1. How important is it to appeal to the Communist roots of globalization today?
I’d rather argue for continuity. Capitalism is so ugly that no single drop of criticism can be too little. However, no strategic form can be eternal. At the time, the International was a very attractive and promising strategic direction since the connections between national states were evident. [The worker’s movements] were acting in similar ways within their own countries and it made sense to co-ordinate action internationally. The contemporary global world is different. Today, the division between the rich and poor within national states are no longer decisive. The whole world is divided into two: the places where capital is concentrated (the centers) and the places where there is no capital (the peripheries). There is a difference of interest between those who have no access to profit in the places where capital is concentrated and those poor in places where there is no capital. Furthermore, these latter places of no capital are highly differentiated. Still, the borders of the nation state cannot limit the field of action. Nowadays, one can already observe organized groups doing things elsewhere, in this or that region, pursuing particular aims and outcomes in completely other places. This looks more poly-national, if one still prefers to stick to a notion of nation rather than community.
2. Which chances do you see for the ongoing democratization of art? Is it possible to break out of the framework of market hierarchy and exclusive global representation?
The ongoing democratization of art is something that I probably fail to recognize. Instead, I tend to agree with those who observe the crisis of art’s utopia in parallel to the crisis of civil society’s utopia. The institutions make the art system function. For their part, the institutions are founded by society and perform according to the interests of that particular society. As soon as this society changes, its institutions will also change. It is not the other way around. And artists can and need to fly on the wings of desire. Someone said that capitalism is unable to cope with desire; it has a place only for interest.
3. How important is it today to stop the conveyors of big events, opting instead for internationalist work on location?
Unfortunately, the peripheries are deprived of many things including art, including philosophy. To make the world more just is a wonderful intention but that is too complex an issue. What does one do with big events? Should one ban them? Should one boycott them? I don’t have anything against big events. They have their positive function. International work on location – which location? If you bring Russian and American artists together in some center, all the problems of the division between rich and poor will manifest themselves instantly. On the other hand, bringing projects to peripheries is like having people with empty stomachs watch MTV. Is this so nice? I don’t think so. The real problems lie beyond these two forms of activities.
4. In how far is the experience of new local communities that draw their linguistic legitimacy from global pop-culture? In how far do they influence the development of contemporary art?
The fact that a local community can “go global” cannot be overestimated. First, it is produced by a convention to which anyone can subscribe, no matter who and where he/she is, thus identifying himself/herself as raver, hip-hopper. This, in turn, can also lead to the appearance of a more substantial identity. The possibility itself of such identification through such an unlimited mechanism can be seen as a challenge for any artist, intellectual, politician, revolutionary or anybody who has a project.

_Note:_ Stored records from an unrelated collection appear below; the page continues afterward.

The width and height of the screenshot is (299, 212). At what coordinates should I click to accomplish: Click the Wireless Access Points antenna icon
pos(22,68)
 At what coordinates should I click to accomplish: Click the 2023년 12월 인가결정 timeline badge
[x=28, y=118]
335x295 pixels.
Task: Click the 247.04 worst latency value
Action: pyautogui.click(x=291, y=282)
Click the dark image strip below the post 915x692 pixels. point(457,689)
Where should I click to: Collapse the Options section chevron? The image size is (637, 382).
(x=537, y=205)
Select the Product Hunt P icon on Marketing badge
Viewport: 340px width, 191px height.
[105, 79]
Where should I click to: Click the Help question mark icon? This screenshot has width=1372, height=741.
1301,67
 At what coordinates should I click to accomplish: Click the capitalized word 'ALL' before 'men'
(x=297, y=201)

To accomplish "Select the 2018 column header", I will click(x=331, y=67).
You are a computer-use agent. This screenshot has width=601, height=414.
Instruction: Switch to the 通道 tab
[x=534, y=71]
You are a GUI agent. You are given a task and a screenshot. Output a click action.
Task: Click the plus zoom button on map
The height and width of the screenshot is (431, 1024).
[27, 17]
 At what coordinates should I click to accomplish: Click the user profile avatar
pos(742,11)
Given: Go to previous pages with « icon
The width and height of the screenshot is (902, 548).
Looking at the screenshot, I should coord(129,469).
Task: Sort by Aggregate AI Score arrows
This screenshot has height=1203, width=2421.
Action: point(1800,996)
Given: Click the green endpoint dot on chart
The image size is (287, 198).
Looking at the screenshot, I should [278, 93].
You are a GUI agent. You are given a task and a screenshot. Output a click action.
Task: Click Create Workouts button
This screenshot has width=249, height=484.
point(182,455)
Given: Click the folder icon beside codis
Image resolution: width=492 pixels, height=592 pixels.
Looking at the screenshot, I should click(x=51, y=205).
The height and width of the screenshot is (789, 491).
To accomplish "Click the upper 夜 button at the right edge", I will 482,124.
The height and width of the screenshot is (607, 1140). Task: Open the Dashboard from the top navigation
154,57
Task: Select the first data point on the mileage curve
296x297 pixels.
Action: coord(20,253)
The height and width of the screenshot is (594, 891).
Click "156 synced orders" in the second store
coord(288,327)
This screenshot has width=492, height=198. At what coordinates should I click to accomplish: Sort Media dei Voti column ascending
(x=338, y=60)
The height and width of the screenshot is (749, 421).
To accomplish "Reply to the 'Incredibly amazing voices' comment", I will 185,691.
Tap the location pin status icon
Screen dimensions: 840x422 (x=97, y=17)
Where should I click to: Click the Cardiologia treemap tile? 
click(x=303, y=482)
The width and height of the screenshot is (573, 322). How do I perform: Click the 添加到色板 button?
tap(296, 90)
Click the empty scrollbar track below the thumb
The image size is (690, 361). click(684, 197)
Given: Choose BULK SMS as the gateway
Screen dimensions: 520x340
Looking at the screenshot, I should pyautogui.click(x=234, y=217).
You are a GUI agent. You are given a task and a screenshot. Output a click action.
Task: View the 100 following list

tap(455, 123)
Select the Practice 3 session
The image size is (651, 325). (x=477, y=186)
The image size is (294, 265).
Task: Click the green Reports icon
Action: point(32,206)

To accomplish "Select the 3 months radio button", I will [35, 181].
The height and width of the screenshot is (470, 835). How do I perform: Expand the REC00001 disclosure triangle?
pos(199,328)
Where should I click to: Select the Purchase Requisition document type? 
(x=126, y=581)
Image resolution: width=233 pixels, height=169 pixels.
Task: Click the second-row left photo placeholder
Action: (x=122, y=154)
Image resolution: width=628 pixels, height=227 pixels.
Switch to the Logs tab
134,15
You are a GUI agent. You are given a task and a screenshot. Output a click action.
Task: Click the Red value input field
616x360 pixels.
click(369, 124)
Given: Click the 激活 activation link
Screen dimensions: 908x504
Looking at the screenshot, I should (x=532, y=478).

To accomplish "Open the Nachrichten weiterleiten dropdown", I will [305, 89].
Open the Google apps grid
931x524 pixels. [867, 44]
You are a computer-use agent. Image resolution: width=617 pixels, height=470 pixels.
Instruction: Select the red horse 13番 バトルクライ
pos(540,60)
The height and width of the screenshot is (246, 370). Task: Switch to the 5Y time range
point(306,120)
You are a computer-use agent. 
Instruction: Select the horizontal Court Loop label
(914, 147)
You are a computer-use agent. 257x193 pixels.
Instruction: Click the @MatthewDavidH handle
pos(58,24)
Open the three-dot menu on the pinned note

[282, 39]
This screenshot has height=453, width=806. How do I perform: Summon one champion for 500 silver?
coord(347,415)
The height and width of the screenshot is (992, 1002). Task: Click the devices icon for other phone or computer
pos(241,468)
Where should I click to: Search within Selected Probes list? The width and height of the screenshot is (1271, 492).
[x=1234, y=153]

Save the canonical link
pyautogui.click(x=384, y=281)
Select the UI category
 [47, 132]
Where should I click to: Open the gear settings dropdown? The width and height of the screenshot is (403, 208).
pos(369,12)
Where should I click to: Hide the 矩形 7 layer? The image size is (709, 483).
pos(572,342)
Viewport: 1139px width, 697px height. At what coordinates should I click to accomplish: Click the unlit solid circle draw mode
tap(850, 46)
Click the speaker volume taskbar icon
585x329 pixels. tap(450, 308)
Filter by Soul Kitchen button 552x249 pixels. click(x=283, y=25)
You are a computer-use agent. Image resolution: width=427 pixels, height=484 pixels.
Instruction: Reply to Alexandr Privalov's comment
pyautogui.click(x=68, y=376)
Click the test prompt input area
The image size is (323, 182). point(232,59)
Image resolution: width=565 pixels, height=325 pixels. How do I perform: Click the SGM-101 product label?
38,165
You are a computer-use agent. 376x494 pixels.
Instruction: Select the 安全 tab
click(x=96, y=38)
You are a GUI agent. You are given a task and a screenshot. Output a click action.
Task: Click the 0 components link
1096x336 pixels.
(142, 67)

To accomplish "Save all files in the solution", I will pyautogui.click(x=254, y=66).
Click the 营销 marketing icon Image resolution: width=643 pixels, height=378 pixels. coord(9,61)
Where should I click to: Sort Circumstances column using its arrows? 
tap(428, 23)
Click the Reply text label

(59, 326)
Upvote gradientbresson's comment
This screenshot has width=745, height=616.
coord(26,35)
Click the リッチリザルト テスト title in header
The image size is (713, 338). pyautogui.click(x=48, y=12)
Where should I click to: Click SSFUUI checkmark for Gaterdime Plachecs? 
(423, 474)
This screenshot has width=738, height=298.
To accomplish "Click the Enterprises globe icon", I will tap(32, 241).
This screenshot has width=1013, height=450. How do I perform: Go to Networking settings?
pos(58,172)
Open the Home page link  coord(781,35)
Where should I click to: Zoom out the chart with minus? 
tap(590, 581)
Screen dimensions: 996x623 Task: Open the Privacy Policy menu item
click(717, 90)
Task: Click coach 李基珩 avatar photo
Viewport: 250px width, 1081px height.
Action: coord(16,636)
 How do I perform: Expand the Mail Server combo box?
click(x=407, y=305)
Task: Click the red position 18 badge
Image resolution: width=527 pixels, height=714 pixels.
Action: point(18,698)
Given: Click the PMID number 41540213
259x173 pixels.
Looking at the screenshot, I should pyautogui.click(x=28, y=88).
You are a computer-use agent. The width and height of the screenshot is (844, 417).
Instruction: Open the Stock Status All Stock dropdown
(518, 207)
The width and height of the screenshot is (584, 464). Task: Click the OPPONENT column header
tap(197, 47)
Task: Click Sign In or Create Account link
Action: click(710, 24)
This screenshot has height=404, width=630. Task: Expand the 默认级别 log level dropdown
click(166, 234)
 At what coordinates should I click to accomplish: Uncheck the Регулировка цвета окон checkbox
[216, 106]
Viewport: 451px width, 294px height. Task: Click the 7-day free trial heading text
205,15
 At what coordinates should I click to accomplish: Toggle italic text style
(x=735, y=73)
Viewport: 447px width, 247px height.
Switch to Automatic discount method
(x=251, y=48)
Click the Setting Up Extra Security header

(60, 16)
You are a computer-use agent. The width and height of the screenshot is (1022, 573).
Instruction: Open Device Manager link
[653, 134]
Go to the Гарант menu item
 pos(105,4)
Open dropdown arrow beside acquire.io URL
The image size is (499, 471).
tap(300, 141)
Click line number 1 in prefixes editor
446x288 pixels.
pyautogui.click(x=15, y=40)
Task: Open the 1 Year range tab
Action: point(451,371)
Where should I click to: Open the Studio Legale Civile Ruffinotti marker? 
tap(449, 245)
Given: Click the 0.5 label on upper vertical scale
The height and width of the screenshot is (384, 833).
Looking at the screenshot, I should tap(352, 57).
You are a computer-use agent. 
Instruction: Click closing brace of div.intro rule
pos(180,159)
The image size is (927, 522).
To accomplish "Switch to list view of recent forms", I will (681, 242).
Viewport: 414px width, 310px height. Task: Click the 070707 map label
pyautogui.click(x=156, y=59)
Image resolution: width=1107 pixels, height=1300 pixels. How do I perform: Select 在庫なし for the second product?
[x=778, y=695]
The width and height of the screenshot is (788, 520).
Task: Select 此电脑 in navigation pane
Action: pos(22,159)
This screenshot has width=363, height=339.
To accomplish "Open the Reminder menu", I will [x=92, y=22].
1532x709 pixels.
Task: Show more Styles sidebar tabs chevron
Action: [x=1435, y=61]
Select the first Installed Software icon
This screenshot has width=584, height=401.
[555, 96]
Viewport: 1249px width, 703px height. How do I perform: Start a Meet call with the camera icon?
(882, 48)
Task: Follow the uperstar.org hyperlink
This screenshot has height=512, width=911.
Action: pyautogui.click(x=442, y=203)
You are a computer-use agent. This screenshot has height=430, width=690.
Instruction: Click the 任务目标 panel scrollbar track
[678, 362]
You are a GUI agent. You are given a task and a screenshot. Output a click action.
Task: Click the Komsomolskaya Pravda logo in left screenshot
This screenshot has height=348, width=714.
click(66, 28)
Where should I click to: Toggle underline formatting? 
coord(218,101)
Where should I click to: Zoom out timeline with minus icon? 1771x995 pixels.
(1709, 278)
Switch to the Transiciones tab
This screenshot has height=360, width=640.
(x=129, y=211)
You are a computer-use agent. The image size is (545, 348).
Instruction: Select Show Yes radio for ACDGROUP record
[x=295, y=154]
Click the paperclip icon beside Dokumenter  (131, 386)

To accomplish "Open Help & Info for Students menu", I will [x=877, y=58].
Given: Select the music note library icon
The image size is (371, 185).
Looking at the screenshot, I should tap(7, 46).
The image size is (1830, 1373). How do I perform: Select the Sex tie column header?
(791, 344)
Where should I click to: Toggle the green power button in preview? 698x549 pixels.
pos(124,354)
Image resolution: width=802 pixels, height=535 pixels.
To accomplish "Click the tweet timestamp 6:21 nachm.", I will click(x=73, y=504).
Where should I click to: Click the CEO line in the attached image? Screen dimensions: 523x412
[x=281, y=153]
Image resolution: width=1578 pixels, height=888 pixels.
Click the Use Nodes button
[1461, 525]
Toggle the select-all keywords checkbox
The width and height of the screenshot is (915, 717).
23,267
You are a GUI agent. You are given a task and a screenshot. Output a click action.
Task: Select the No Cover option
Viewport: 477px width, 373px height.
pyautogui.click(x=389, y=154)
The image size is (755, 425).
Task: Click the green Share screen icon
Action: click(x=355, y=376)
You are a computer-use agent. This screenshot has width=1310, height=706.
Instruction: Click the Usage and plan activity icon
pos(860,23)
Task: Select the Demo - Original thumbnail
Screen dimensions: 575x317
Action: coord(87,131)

5. Is international style the only relevant possibility for addressing the local problematique? Is there any room left for creative misunderstandings, lost in translation, experiences that are both subjective and local? Which experiences have you made in highlighting the uniqueness of a local cultural context as something of general relevance?
Internationalism was perverted, but not discredited. The Soviet experience was a unique, valuable lesson. It taught us how and what to do, and what not to do. As to for art that is “national in form and socialist in content”, I don’t see anything wrong with it: it was a good formula for that place and time. Here, language was also already being unified in painting and sculpture, combining the genre basics of early European 19th century modernism with the elements of classicism. The style itself differed depending on national aesthetic preferences. I would say that nowadays we have the same situation. Of course, there is one big difference – there is no socialist content. But then again, there is no content at all. Just as socialist politics were trying to fill the work of art with a particular content, capitalist politics drain artworks of any content. All productions of meaning are constantly aborted. The world is cluttered with individualities, whereas presence is not tolerated as an identity. Here, I don’t mean paper-controlled identity, but authentic identity, an identity which has something to say. If people could ultimately tell themselves “I am the one who ” instead of humbly occupying their places in the existing order, it would anticipate a different social climate and we could actually expect something to change.
I myself work on a particular ground on the territory of a deterritorialized subject. The material I work with is my localized experience. I believe it is generally relevant. What I am doing can be asked anywhere, whenever the discourse of deterritorialization or adjacent discourses are brought into focus. I would say that I am committed to “highlighting” the experiences spotlighted by my identity. I guess I am not too far from the issue of “highlighting the uniqueness of a local cultural context as something of general relevance” which I think is not a wrong idea, it can work when things are done elaborately. But the question is how can any work be done elaborately on the peripheries? There are so many things missing there that unfortunately, usually, one ends up with no more than painful frustration.